Editorial: Great Lakes state governor needs to make a statement →
Traverse City Record-Eagle, January 17, 2015
Sometimes a simple “no” is the best answer for the most complex questions.
Those two little letters combine to carry some pretty serious clout, especially when we’re talking about veto power granted to eight governors by a law passed in 2008 to keep Great Lakes water, well, in the lakes.
And a proposal sent to Gov. Rick Snyder earlier this month presents a perfect opportunity for the Great Lakes State’s chief to make a succinct statement on the behalf of his water-loving constituents.

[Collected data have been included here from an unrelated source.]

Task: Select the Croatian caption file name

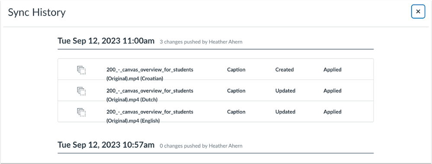Action: coord(150,74)
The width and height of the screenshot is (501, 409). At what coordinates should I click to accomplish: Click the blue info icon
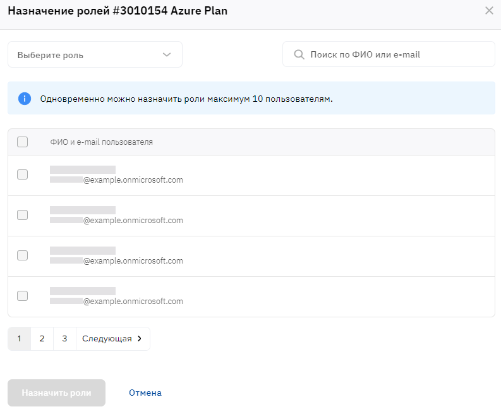pyautogui.click(x=25, y=99)
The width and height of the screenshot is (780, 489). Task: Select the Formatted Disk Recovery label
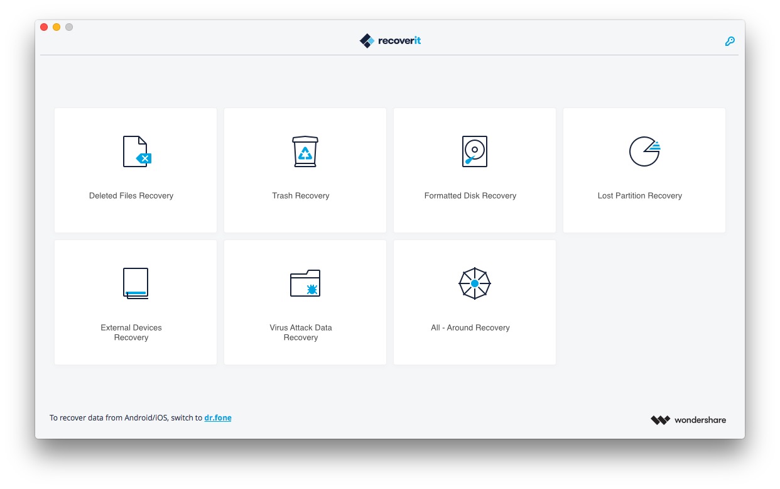point(470,196)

That proposal — about seven years in the making — asks eight governors whose states share Great Lakes shoreline to approve a plan from a Wisconsin city to draw water for its municipal supply from Lake Michigan. It sounds like an innocuous request on first blush, but that city, Waukesha, sits outside a line drawn in the sand in 2008 when eight states and the federal government entered the Great Lakes-St. Lawrence River Basin Water Resources Compact.
The Waukesha request asks for an exception from the rules its own legislature and governor embraced when they signed the law. Those regulations prohibit piping, shipping, diverting or otherwise absconding with so much as a bucket of water from the Great Lakes Basin for use in any location outside the basin’s natural boundary line. It provides equal treatment for cities as nearby as Waukesha and as far away as Los Angeles.
Yet the Wisconsin city wants to exploit a loophole in the law and substitute Lake Michigan for the radium-contaminated aquifer from which it draws water today. The substitution would quickly alleviate the city’s water problem, but experts said Waukesha could adequately meet its needs without constructing a $200-million straw to suck 10 million gallons of water from the lake per day. And granting the exception could send the Great Lakes down a slippery slope where other cities outside the basin could mount legal challenges to future denials.
But that’s where a little help built into the 2008 compact by some forward-thinking lawmakers becomes a factor. Each Great Lakes governor has the power individually to scuttle the proposal no matter how many other governors bless the deal.
Few governors who will face the decision in the coming months — except for Badger State Gov. Scott Walker — have so much as whispered about their intentions. Walker last month told reporters he would contact the seven other compact governors to lobby them for votes.
And grumblings from states like New York and Ohio have surfaced, but stopped short of gubernatorial stances on the subject. And mum is the word from the Great Lakes State’s governor’s office.